Start of SELECTED TEXT
1-25 volt power supply

[Kevin Weddle]

This might be an easier to use power supply than the other one.

View attachment 42066

 

[audioguru2]

It is almost the same as the other circuit.
Why does it have two opamps? One opamp has a gain of about 200,000 which is plenty of gain for it to be the error amplifier. One opamp will need to be a non-inverting amplifier.

Also, the simple circuit has nothing to limit the output current.

 

[Hero999]

The circuit will give poor regulation because the gain is low.

Use a single op-amp and put the pass transistor in the feedback loop.

View attachment 42068

 

[audioguru2]

Hero, you have the darlington base shored to its emitter.
It should be like this:

View attachment 42070

 

[Hero999]

Yes, you're right. The inverting input needs to be connected to the output so the Darlington pair is in the feedback loop.

 

[Kevin Weddle]

Yes the circuit can be done. The problem is the gain has to be at least one. But not more.
End of SELECTED TEXT
**PROBLEM TO SOLVE:**
Summarize the power supply thread above in three sentences.
Start of DATA PROVIDED
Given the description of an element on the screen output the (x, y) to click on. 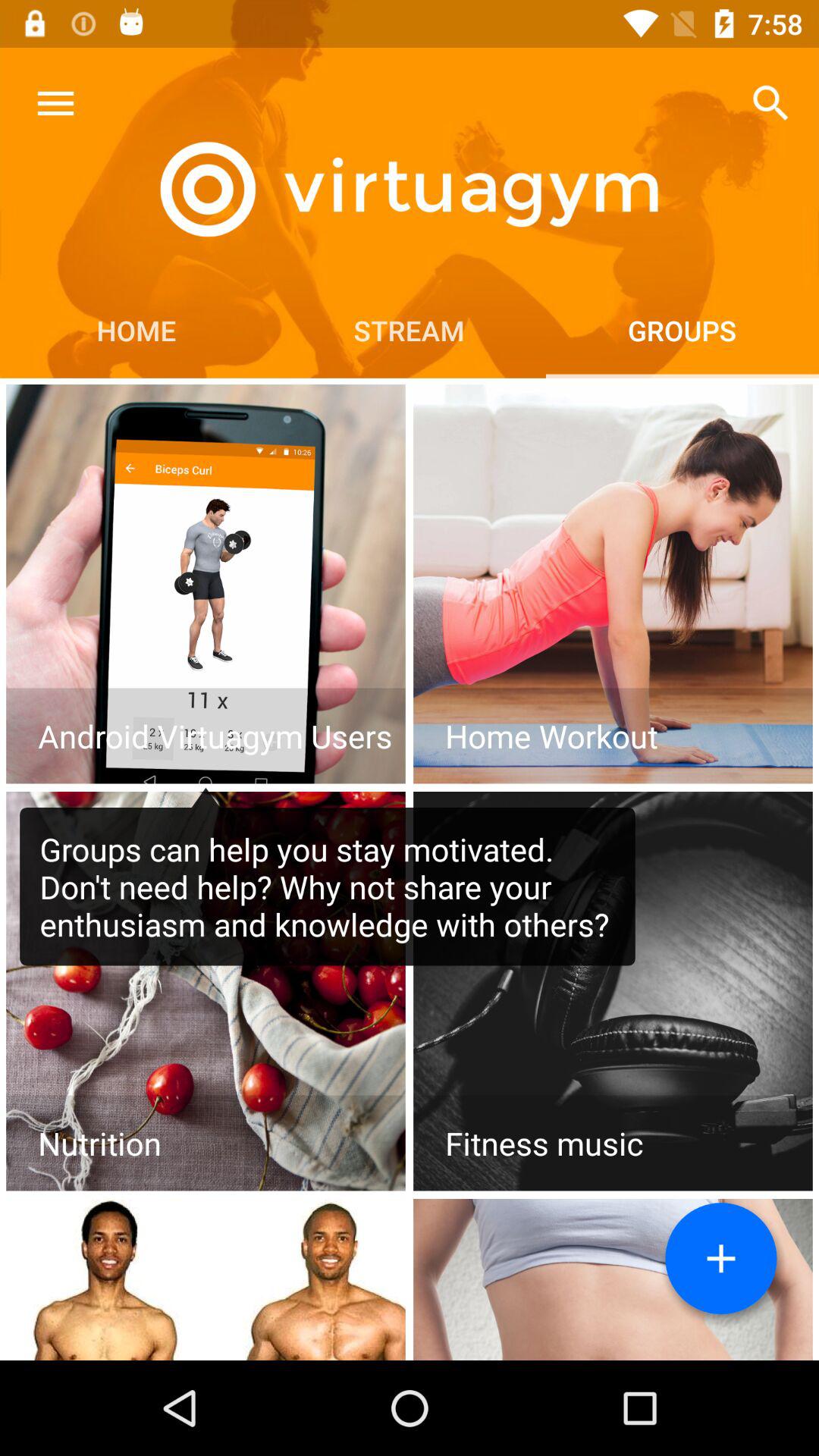
add new group (721, 1258)
Given the description of an element on the screen output the (x, y) to click on. 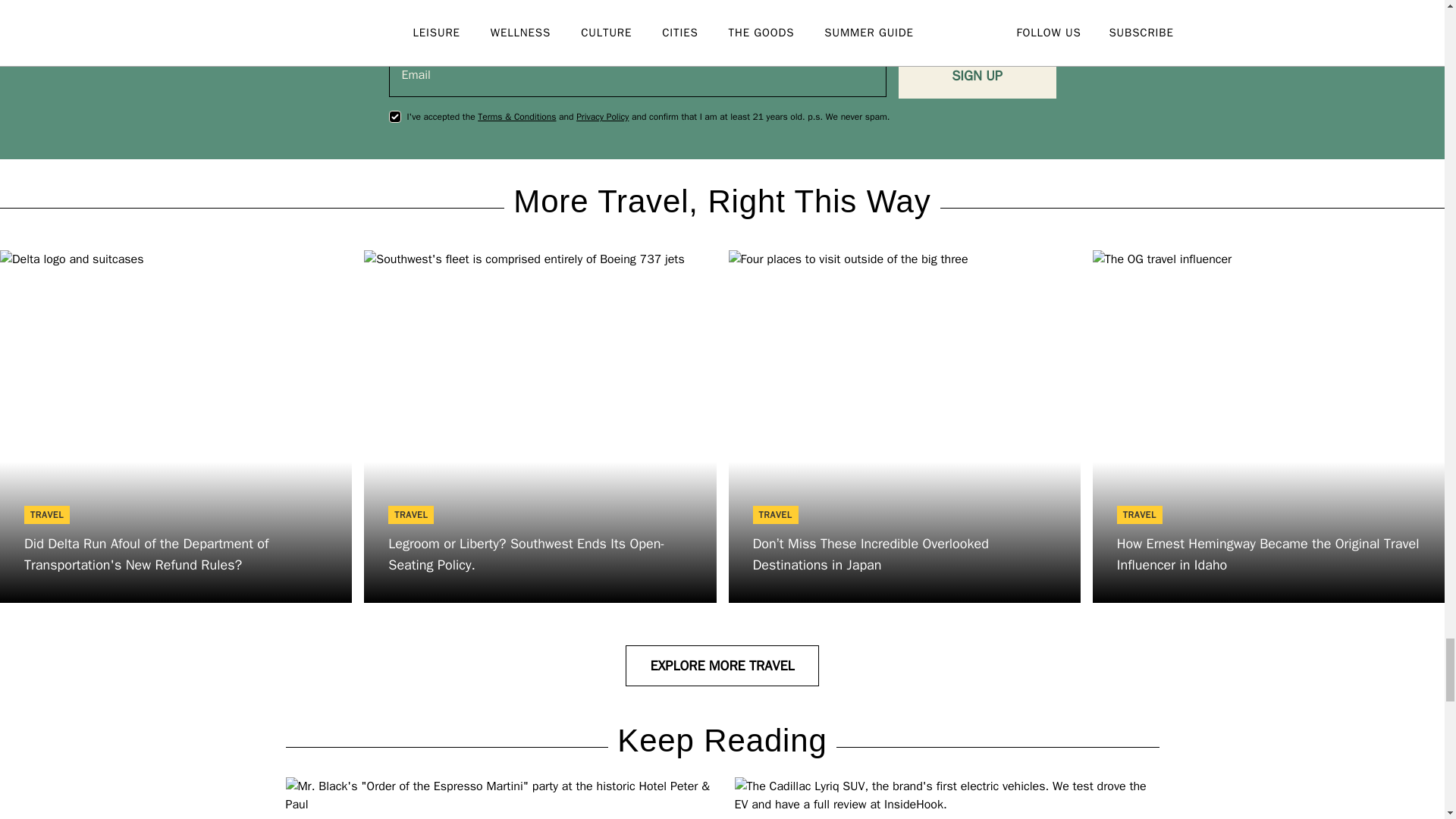
on (394, 116)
End of DATA PROVIDED
**PROBLEM SOLUTION:**
Kevin Weddle shares a power supply circuit that he thinks may be easier to use than another one. audioguru2 replies that it is almost the same as the other circuit, questions why it has two op-amps, and notes that nothing limits its output current. Hero999 says the low gain will give poor regulation and suggests a single op-amp with the pass transistor in the feedback loop, then agrees with audioguru2's correction that the inverting input must connect to the output so the Darlington pair is in the feedback loop.